Text provided –
----

I don’t read paper anymore.
I’ve been having a rough week and I couldn’t muster the energy to write. I decided that as an avid reader I had so many great passages to choose from that I would look at my underlined and annotated portions of some of my favorite books. I grabbed East of Eden, probably my favorite adult book, and looked through. I smelled the pages. I enjoyed the musty odor of the paper and ink. I grabbed the complete works of Oscar Wilde and noticed how thin the paper was in comparison to the thicker, rough paper of the Steinbeck. I cracked open The Golden Apples of the Sun, a collection of short stories by Ray Bradbury, who I think is wildly under appreciated.
Opening these books felt like coming home, in a way. Not only was there a certain comfort there, but it wasn’t the same for me now as it had been, which is a homecoming theme in my life lately. I had changed too much to be able to appreciate the books as I used to. I couldn’t tap them and make the print larger, which is the main reason I read via electronic device these days. I couldn’t search for what I was looking for, nor could I make the page easier on my eyes as the sun went down. I also do not annotate by writing revalations I came to anymore, either because I’m older and not in the “highlight everything” mindset I had as a college student, or because of the device itself, and I missed that, too. I also missed the creases of my dog-eared pages (I know that book lovers all over the place are gasping, but it’s who I am) and the dirt smudges on the corners of the spines. Despite the differences though, I found a fundamental truth.

----

Collected material –
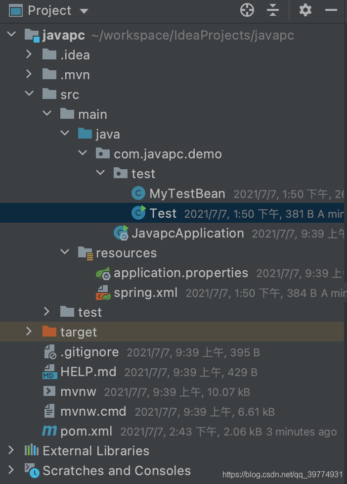
Task: Expand the test folder chevron
Action: 46,312
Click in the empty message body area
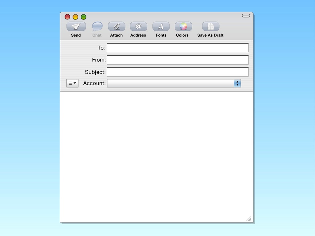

----

Complete the following –
1/ In the essay on paper books, which book does the writer call probably their favorite adult book?
2/ Copy from the essay on paper books the stretch from "I don’t read" through "wildly under appreciated.", word for word.
3/ Pick up the essay on paper books after its last sentence and keep writing.

Answers provided –
1/ East of Eden

2/
I don’t read paper anymore.
I’ve been having a rough week and I couldn’t muster the energy to write. I decided that as an avid reader I had so many great passages to choose from that I would look at my underlined and annotated portions of some of my favorite books. I grabbed East of Eden, probably my favorite adult book, and looked through. I smelled the pages. I enjoyed the musty odor of the paper and ink. I grabbed the complete works of Oscar Wilde and noticed how thin the paper was in comparison to the thicker, rough paper of the Steinbeck. I cracked open The Golden Apples of the Sun, a collection of short stories by Ray Bradbury, who I think is wildly under appreciated.

3/
Paper and ink. Gigabytes and electricity. Either way, books are magic. I am grateful to authors who have given me the gift of escape, for an hour or a day or a week. I am so thankful that I have traveled through pages and had my soul painted on by them. It’s a gift.
I will leave you with these beautiful words that I rediscovered from Ray Bradbury’s short story “The Fog Horn.”
“We need a voice to call across the water and call ships; I’ll make one. I’ll make a voice like all of time and all of the fog that ever was; on the voice that is like an empty bed all night long, and like an empty house when you open the door, and like trees in autumn with no leaves. I sound like the birds flying south, crying, and a sound like November wind and the sea on the hard, cold shore. I’ll make a sound that’s so alone that no one can miss it, that whoever hears it will weep in their souls, and hearths will seem warmer, and being inside will seem better to all who hear it in the distant towns. I’ll make me a sound and an apparatus and they’ll call it a Fog Horn and whoever hears it will know the sadness of eternity and the briefness of life.”
Thanks, Mr. Bradbury.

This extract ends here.